Items from a data source
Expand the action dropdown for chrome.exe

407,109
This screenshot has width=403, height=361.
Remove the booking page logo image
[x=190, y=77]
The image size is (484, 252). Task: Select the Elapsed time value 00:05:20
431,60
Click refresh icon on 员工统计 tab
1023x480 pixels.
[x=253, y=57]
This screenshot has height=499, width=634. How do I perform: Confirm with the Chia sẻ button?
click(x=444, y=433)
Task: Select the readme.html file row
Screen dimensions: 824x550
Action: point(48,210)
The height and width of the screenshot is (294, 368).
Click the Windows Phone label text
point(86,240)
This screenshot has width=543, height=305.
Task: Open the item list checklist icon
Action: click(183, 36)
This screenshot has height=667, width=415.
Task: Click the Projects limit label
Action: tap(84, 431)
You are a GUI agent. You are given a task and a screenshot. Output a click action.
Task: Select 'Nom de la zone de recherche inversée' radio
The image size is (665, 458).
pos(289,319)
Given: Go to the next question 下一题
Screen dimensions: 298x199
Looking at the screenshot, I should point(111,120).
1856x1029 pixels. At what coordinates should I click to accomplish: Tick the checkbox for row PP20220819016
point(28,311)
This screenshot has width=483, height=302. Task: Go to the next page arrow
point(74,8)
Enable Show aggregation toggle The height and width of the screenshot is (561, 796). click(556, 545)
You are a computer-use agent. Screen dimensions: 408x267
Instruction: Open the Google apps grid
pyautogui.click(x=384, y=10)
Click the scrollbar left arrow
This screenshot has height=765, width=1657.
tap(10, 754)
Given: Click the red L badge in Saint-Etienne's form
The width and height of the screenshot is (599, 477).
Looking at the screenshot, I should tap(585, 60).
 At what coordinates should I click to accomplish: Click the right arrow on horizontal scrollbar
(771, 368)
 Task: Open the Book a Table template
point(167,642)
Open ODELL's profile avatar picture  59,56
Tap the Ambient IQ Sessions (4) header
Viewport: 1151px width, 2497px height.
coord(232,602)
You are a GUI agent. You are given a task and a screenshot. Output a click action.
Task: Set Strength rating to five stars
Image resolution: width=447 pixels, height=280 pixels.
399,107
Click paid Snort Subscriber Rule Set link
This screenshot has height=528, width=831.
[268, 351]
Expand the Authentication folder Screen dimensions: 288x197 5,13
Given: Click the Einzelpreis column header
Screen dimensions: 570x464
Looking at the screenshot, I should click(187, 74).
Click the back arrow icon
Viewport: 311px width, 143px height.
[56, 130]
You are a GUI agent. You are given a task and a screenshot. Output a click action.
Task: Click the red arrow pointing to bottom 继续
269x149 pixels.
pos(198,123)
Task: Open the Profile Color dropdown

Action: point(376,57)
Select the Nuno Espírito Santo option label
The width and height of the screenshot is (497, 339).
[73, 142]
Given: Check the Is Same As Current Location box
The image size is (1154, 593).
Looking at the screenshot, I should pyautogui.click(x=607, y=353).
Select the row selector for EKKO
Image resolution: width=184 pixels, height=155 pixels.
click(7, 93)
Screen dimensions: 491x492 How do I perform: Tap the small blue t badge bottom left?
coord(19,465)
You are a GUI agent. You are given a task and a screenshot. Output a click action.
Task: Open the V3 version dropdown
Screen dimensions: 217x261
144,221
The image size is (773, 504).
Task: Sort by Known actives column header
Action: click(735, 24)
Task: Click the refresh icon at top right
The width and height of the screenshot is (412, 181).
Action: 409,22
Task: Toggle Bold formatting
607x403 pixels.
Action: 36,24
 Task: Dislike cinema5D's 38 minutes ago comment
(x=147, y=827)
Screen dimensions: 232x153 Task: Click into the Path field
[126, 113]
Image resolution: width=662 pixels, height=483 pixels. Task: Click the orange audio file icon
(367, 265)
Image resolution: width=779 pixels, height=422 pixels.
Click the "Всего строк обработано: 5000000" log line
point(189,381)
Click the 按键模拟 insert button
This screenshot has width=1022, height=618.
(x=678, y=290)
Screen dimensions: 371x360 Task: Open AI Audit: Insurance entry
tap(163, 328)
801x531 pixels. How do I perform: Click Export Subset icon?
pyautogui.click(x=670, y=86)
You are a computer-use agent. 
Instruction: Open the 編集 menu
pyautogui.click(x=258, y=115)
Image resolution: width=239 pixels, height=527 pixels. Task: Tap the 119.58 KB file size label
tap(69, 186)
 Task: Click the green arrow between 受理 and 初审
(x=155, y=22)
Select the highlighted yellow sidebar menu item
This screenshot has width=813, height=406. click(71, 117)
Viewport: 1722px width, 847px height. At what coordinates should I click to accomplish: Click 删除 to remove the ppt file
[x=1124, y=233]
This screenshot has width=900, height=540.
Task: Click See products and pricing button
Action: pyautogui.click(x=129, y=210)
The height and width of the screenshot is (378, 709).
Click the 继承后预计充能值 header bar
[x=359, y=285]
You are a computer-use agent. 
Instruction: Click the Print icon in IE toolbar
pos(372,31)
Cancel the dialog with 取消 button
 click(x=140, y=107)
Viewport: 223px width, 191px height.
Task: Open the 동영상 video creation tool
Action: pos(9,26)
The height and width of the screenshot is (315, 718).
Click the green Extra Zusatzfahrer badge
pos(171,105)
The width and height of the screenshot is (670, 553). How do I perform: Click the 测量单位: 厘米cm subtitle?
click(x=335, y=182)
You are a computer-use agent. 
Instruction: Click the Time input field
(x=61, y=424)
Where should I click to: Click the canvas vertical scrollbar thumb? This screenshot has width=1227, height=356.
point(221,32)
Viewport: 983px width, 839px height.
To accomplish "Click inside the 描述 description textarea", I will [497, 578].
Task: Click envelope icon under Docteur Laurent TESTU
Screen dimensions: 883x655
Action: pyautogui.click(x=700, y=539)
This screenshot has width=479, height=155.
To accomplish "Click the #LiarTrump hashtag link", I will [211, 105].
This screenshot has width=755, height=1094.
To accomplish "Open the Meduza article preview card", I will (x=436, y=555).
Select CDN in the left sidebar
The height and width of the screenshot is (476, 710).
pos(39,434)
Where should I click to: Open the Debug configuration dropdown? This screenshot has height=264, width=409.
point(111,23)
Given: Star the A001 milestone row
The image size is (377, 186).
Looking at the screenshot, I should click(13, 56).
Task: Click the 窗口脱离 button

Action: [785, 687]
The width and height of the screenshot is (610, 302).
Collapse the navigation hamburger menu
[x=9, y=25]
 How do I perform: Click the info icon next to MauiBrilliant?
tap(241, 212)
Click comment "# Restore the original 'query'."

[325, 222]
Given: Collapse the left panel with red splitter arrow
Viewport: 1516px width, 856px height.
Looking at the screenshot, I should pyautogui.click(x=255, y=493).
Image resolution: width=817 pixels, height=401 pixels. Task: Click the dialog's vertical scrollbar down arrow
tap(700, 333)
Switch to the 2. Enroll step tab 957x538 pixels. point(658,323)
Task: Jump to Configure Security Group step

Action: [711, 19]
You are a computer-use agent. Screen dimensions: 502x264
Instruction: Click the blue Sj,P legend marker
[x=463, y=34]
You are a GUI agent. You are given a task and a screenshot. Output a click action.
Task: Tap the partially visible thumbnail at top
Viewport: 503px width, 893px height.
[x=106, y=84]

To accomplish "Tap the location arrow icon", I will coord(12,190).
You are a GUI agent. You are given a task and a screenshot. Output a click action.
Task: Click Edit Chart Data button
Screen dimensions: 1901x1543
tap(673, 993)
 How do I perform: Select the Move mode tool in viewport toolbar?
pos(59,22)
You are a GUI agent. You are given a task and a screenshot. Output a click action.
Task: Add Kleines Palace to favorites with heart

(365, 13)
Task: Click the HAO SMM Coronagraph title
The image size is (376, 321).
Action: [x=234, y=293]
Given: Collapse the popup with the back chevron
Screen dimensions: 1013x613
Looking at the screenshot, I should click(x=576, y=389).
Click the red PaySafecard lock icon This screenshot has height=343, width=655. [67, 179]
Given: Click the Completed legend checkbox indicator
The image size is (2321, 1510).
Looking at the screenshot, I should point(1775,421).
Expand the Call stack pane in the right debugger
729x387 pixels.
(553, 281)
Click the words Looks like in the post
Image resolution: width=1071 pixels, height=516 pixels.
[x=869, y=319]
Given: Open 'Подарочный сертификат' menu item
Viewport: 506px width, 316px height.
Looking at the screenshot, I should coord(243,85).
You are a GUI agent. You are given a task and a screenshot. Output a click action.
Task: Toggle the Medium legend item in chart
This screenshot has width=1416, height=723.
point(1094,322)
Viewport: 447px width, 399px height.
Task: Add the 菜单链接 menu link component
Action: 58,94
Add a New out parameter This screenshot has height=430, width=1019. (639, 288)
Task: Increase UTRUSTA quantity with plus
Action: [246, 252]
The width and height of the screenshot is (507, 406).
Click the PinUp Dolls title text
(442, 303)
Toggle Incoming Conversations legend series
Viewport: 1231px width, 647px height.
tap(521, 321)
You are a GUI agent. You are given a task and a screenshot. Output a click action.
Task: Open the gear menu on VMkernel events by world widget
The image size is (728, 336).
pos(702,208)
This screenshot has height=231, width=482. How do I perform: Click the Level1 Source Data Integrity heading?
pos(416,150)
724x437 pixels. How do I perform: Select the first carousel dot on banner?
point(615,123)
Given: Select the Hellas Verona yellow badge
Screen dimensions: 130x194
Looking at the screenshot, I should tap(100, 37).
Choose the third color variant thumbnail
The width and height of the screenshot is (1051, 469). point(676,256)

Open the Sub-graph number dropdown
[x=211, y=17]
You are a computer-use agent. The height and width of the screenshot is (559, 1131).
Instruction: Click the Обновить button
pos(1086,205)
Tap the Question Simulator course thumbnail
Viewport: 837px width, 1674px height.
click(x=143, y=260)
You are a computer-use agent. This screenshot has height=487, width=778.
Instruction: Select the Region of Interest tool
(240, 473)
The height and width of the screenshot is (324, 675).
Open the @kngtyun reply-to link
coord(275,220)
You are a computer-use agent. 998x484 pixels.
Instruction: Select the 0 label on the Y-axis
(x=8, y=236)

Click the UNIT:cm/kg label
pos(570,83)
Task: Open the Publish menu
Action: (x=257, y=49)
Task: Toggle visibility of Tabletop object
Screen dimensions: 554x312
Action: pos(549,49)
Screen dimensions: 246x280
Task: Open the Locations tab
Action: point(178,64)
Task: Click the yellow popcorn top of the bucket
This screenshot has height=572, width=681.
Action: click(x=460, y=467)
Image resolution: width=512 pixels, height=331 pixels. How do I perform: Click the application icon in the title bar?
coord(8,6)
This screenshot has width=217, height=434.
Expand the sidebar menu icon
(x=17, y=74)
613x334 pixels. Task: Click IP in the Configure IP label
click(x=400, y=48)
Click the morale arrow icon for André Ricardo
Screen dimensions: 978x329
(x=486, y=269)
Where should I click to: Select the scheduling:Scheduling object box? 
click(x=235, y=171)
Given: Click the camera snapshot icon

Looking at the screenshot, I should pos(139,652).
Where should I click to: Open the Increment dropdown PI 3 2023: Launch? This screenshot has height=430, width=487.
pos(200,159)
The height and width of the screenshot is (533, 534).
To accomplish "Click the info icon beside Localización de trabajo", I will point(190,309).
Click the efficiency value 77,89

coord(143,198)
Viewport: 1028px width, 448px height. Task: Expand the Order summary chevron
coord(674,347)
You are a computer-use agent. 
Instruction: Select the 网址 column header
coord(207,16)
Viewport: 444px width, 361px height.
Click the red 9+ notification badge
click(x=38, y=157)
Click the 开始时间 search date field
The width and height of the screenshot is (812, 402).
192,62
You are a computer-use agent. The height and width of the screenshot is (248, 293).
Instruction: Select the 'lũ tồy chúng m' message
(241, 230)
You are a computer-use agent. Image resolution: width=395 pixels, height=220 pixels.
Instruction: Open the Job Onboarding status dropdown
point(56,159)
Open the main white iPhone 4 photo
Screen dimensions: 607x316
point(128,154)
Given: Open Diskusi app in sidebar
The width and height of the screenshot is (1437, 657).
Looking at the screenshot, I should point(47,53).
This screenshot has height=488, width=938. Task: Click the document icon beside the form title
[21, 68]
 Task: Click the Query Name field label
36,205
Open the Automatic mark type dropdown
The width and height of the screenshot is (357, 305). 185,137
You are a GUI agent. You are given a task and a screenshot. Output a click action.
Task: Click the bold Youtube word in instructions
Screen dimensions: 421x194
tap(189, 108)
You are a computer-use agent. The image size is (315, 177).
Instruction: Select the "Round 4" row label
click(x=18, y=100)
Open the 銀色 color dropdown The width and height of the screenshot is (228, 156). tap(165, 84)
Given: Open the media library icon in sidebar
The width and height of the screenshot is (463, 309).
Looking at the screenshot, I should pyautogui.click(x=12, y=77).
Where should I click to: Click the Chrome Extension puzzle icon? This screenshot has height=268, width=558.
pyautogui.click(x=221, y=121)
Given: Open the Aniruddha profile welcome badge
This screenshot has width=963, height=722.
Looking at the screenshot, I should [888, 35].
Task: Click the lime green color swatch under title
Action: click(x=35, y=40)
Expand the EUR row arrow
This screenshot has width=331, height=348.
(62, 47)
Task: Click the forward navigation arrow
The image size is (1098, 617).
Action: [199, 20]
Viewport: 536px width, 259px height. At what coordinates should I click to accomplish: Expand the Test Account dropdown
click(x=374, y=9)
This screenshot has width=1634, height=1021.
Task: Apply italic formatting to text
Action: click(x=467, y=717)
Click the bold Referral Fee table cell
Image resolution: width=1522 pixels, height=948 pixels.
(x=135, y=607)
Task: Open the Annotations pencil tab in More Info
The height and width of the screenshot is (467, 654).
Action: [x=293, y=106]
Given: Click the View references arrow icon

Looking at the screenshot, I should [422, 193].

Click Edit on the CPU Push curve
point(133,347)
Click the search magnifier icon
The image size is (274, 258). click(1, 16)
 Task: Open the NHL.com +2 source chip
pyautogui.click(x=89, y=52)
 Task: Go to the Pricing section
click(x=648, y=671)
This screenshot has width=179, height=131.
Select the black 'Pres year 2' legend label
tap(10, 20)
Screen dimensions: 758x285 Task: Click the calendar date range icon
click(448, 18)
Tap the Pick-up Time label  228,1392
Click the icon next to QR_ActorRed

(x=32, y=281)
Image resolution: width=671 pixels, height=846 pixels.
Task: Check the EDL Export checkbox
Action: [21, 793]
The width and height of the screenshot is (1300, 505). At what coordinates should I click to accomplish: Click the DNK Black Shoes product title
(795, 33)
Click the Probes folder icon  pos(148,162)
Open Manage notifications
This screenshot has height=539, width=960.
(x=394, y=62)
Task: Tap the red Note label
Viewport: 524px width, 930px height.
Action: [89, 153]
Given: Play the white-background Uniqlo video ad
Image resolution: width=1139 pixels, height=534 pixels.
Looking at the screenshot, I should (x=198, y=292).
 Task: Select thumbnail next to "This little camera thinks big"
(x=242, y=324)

#### WORK REQUEST
Scan the data above and copy each line containing the word "folder".

#### SOLUTION FOR THIS PROBLEM
Expand the Authentication folder Screen dimensions: 288x197 5,13
Click the Probes folder icon  pos(148,162)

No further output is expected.